Article paru dans Le Monde du 24 juin :
Dans le cadre intime du music-hall du boulevard des Capucines, l'ancien chanteur de Take That fait, du rap au swing, la démonstration de la richesse de son talent.
Dans le jargon des organisateurs de concerts, le "warm up concert" désigne, reprenant le terme utilisé dans les compétitions de formule 1, le tour de chauffe, le premier concert avant d'embarquer pour plusieurs semaines de tournée.
Dimanche 22 juin, à l'Olympia, c'est donc warm up pour Robbie Williams.
A l'entrée de la salle parisienne, filles et garçons, adolescents et étudiants pour la plupart, ont repéré la voiture qui amène le chanteur britannique jusqu'aux coulisses. Première clameur, avant de s'installer, plutôt sagement, dans la fosse. Quelques parents accompagnateurs et attentionnés rejoignent le poulailler.
Un tour de chauffe comme celui-là va laisser des souvenirs. On pourra d'abord constater de près - ce que la tournée européenne des grandes salles et des stades jusqu'à mi-août rend plus difficile - que Robbie Williams est indéniablement un beau mec. Un rien l'habille, ses tatouages, une cravate blanche sur un débardeur noir échancré. Surtout, le confort acoustique de l'Olympia permet de bénéficier de la puissance et de la justesse d'une voix devenue en quelques années l'une des plus prenantes de la pop rock actuelle.
De Let me Entertain you, manière de bien afficher que tout ce qui va suivre relève clairement du divertissement musical - de grande qualité - à Angels, tube mondial et déclencheur, Robbie Williams conduit un show impeccable - l'orchestre a de l'allant avec ses cuivres, claviers, guitares, choristes et percussions -, maniant la dérision, parfois le sarcasme et laissant filer une émotion généreuse qui évite d'assister à une mécanique trop parfaite.
La scène est à l'évidence le lieu de son épanouissement, le lieu aussi où s'affrontent Docteur Williams et Mister Robbie.
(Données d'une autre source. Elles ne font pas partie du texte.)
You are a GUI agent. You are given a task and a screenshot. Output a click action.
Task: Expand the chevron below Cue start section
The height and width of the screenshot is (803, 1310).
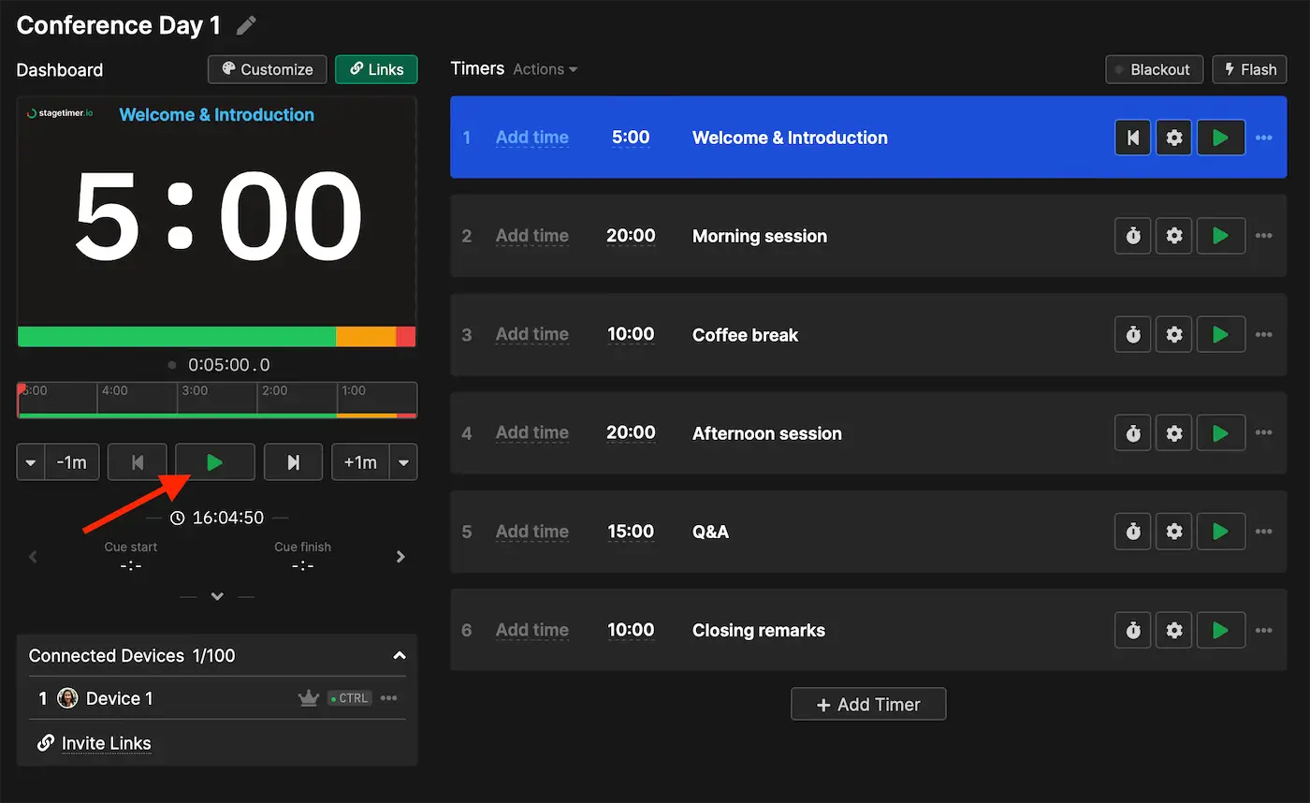(217, 596)
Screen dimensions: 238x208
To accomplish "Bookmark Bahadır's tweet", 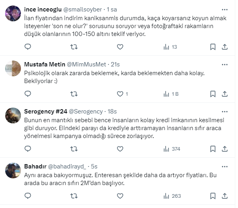I will (213, 196).
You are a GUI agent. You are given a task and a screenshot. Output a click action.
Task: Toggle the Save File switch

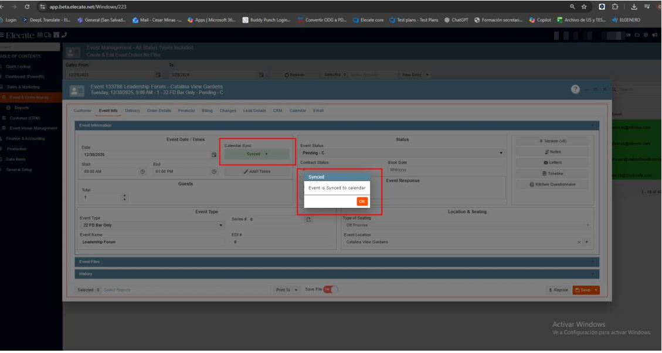tap(331, 289)
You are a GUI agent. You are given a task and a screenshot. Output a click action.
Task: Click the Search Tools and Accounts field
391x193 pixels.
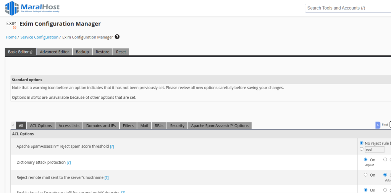pos(347,8)
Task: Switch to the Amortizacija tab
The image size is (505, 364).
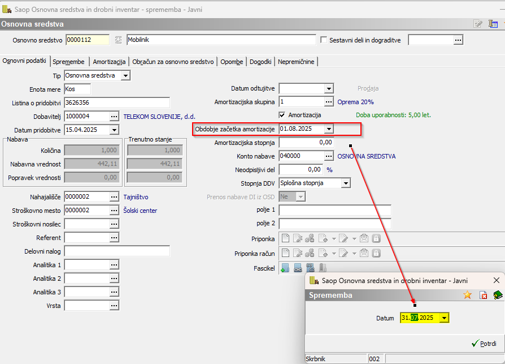Action: [109, 62]
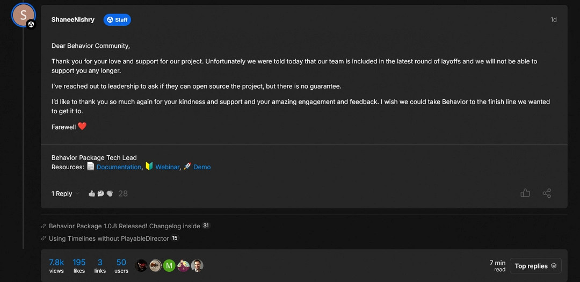580x282 pixels.
Task: Open the Webinar resource link
Action: [x=167, y=167]
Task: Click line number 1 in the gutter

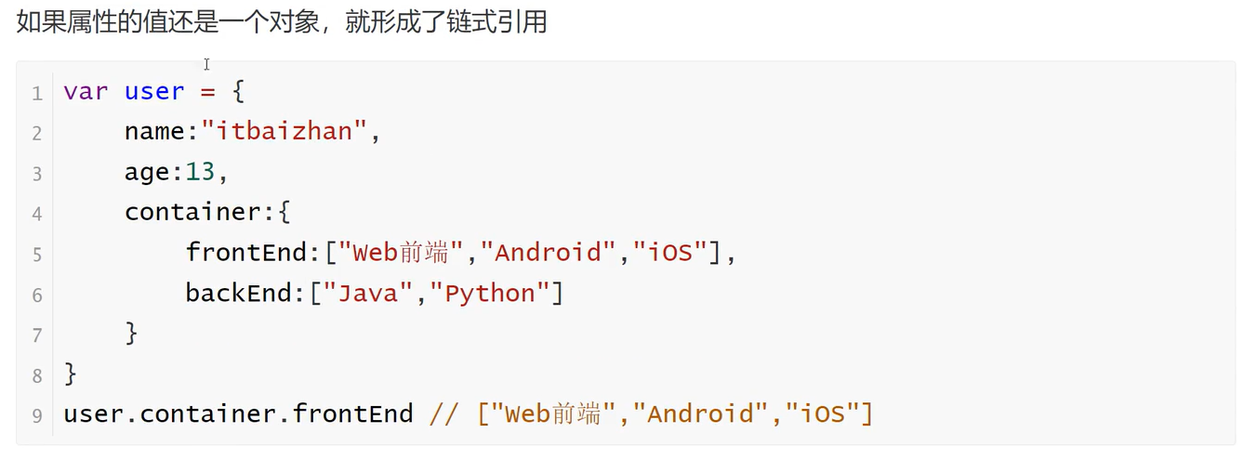Action: [37, 94]
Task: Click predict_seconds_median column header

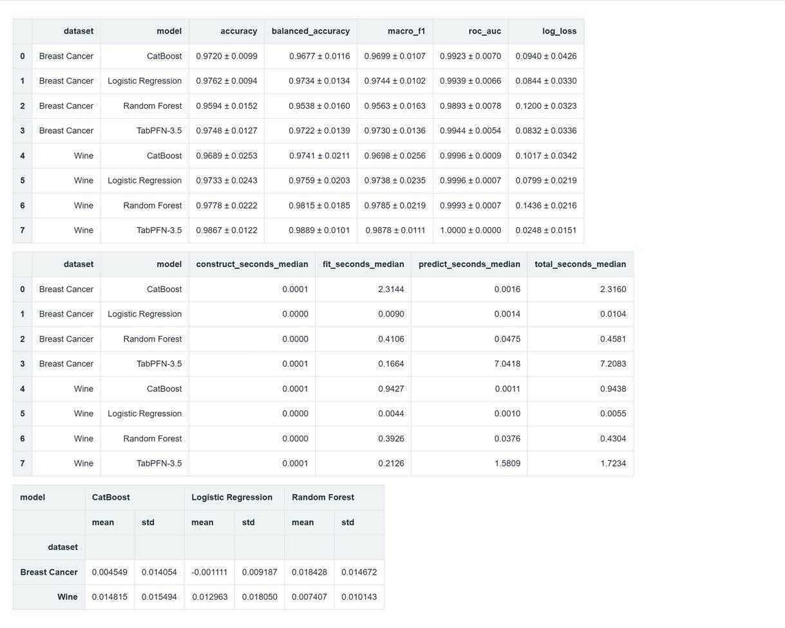Action: 469,264
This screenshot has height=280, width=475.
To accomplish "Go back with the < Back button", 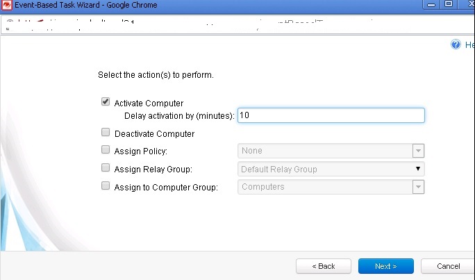I will pyautogui.click(x=323, y=266).
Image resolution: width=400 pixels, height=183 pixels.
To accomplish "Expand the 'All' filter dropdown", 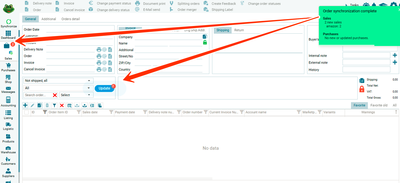I will [x=58, y=88].
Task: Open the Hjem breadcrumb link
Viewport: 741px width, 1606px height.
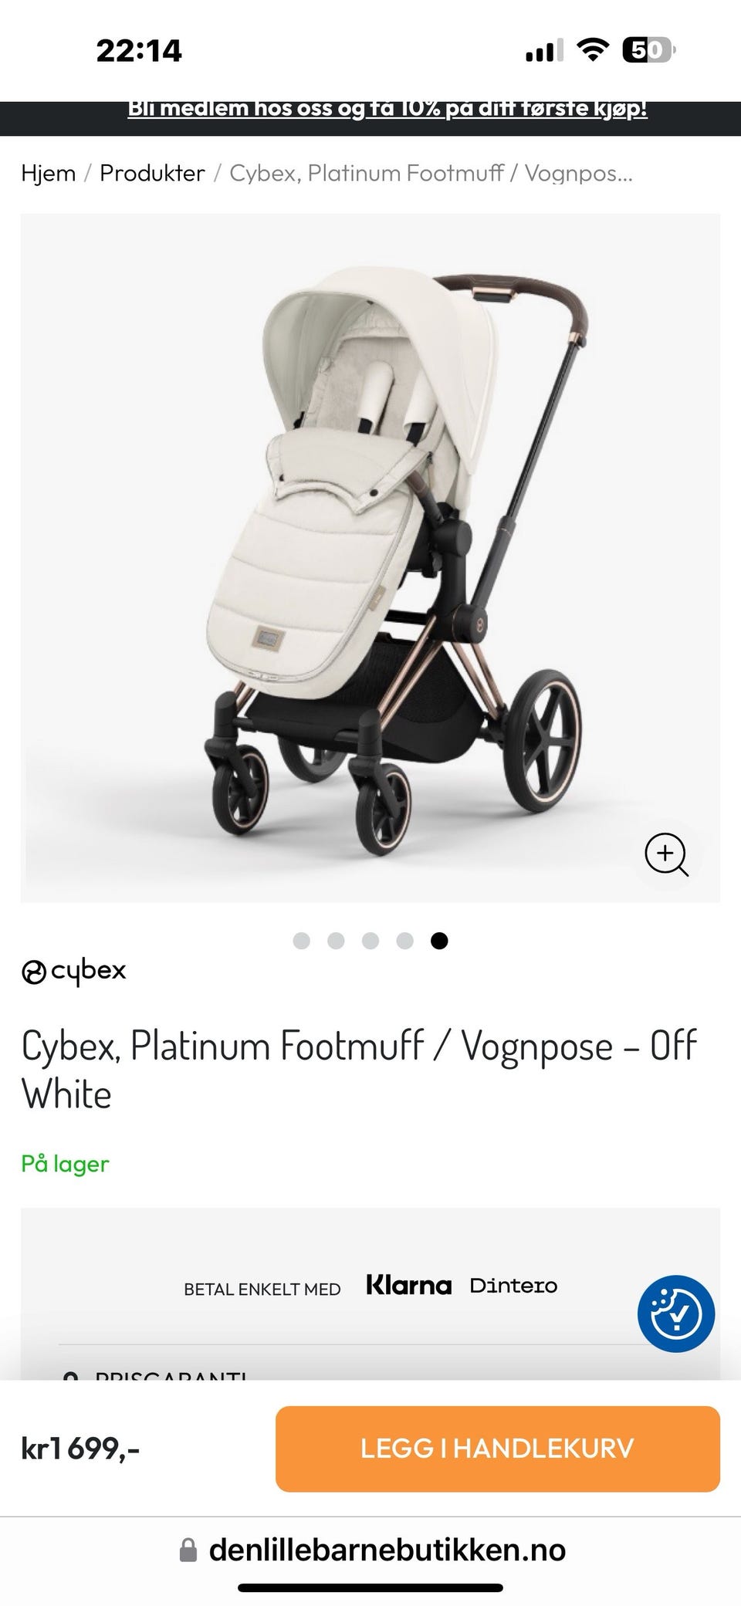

Entre deux chansons, il est d'un même élan, poseur dédaigneux et gentleman, cinglant quand un cri l'interrompt et emporté par un désir ardent de donner son meilleur, pas dupe de son rôle dans le cirque cynique du show-business et fier de brandir la certification platine (300 000 disques vendus) de son nouvel album, Escapology, en France. Tendre crooner et rocker jusqu'au-boutiste, l'ancien membre du boys band Take That, qu'il quitta, en 1995, en pleine gloire, dégoûté de son statut d'idole de la variété pop guimauve, accroche avec des hymnes rock et des ballades sensibles.
Il y a, dans les chansons de ce trentenaire à l'allure crâne, des mélodies flamboyantes telles que le groupe Oasis les a empruntées aux Beatles (Strong, Come Undone, Feel), d'autres touchantes telles qu'Elton John était capable d'en magnifier dans les années 1970 (Angels). On perçoit aussi certaines sophistications de David Bowie (No Regrets) et l'envie d'envolées hollywoodiennes (Millenium).
Et puis les écarts d'une déglingue disco-funk (Rock The DJ), une virée dans l'Amérique tex-mex (Me and My Monkey), le rap, qu'il manie mieux que le tout-venant du genre, la danse électronique (Kids).
Il revient aussi vers les standards swing de Frank Sinatra, dont il a repris plusieurs thèmes en grand orchestre jazz et cordes. Le poing levé, conquérant, l'icône Robbie Williams est aussi un sacré grand artiste.